→ Task item
Go over the data and copy out each line with "screenshot" in it.

→ Data records
'''
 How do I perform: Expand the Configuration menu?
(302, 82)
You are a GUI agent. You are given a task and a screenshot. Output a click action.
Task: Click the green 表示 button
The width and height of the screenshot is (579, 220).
'''
→ Response box
You are a GUI agent. You are given a task and a screenshot. Output a click action.
The width and height of the screenshot is (579, 220).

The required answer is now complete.